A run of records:
▼

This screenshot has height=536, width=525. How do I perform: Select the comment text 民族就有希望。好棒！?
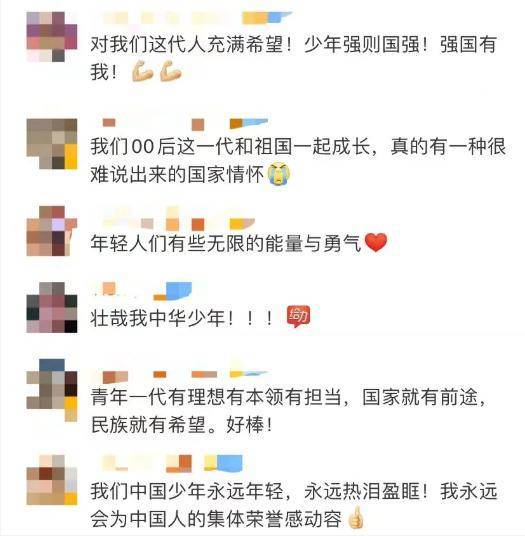181,425
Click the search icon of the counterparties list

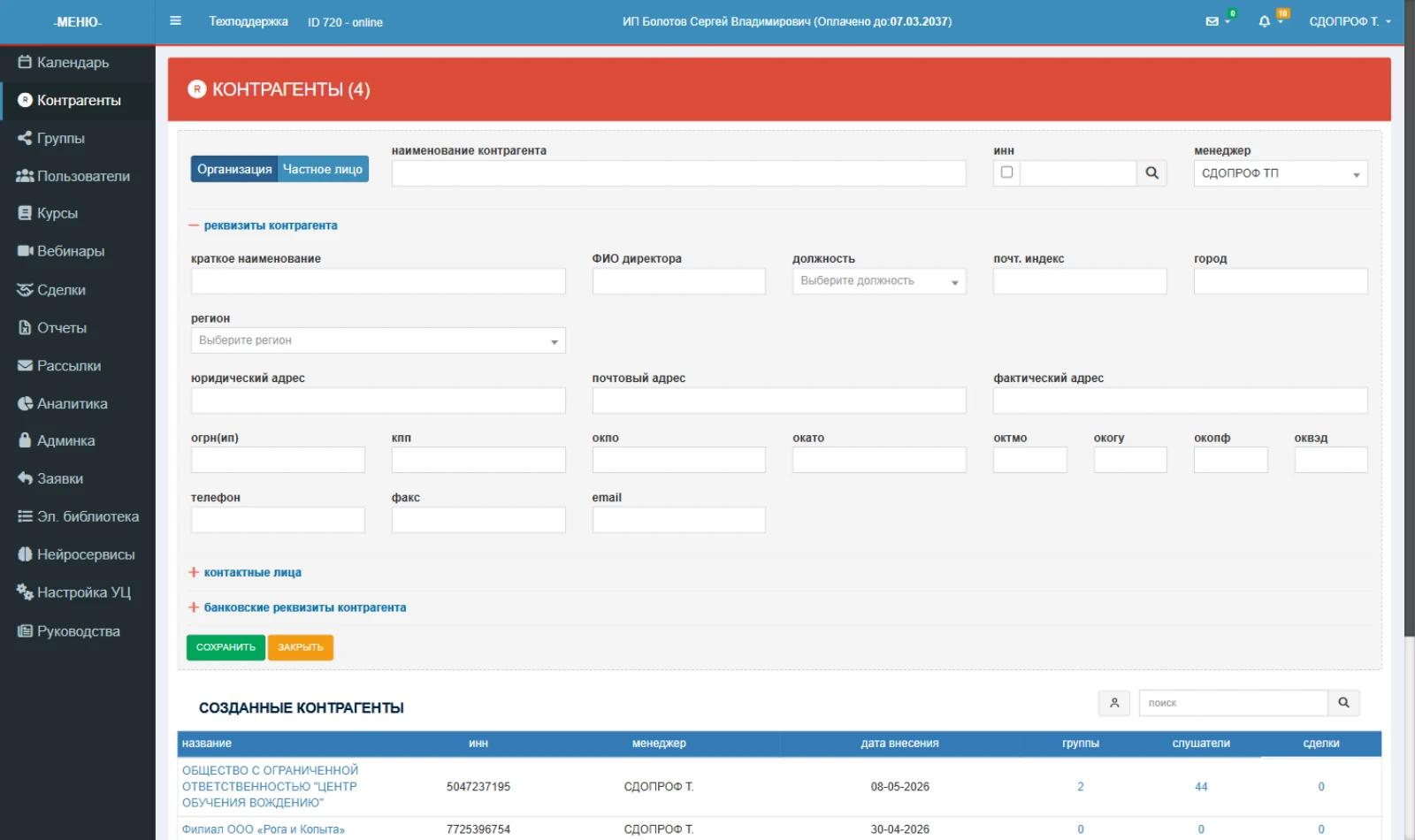click(x=1343, y=703)
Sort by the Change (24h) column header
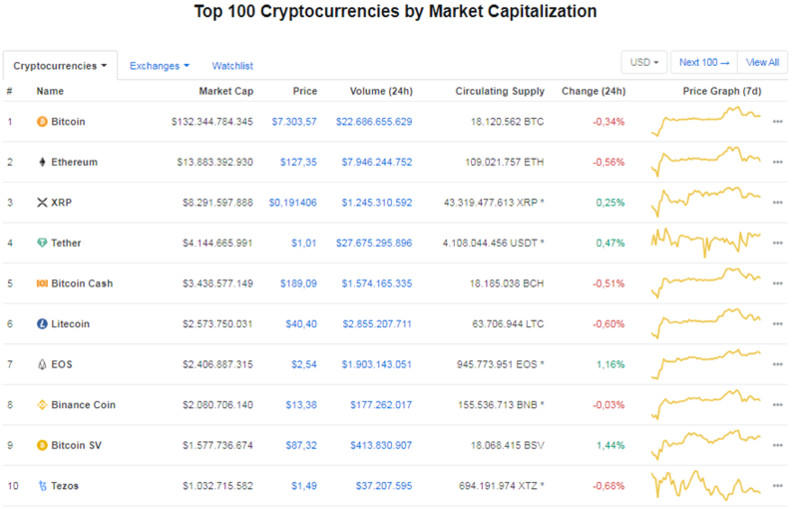 coord(593,91)
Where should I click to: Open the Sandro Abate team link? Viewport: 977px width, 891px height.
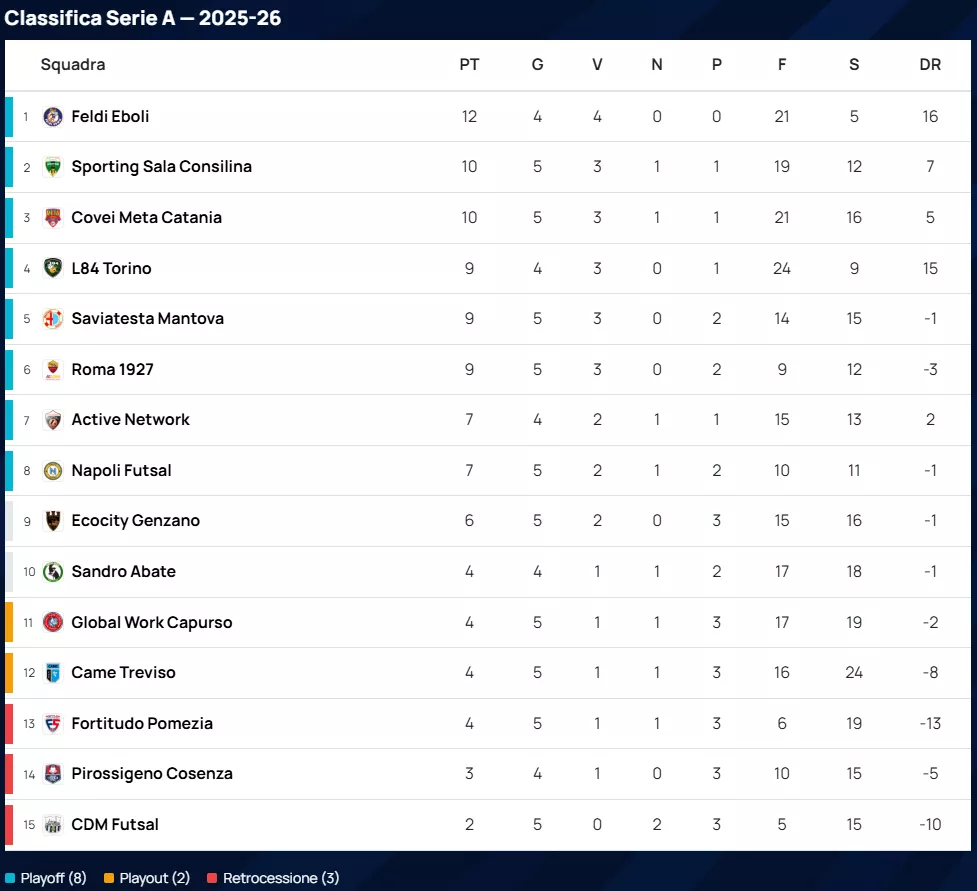point(123,572)
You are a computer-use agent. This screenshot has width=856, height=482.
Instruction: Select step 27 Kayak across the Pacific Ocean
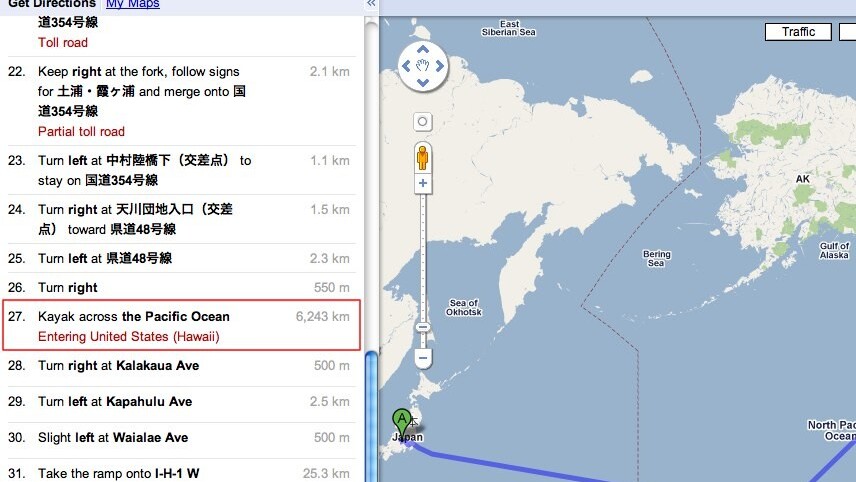[181, 325]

▲

### Objective
Starting at the line containing "Where should I" and ending with the last of the items, rescale the items by reproducing those lines with every coordinate in the answers multiplied by 1.9 and rounded to a whole number, halves rounding up. Keep the requests as they are, and leave the pictures out.

### Solution for this exercise
Where should I click to: Open the Sandro Abate team link? Viewport: 977px width, 891px height.
point(234,1087)
You are a computer-use agent. This screenshot has width=856, height=482.
Instruction: Select step 27 Kayak across the Pacific Ocean
[344, 618]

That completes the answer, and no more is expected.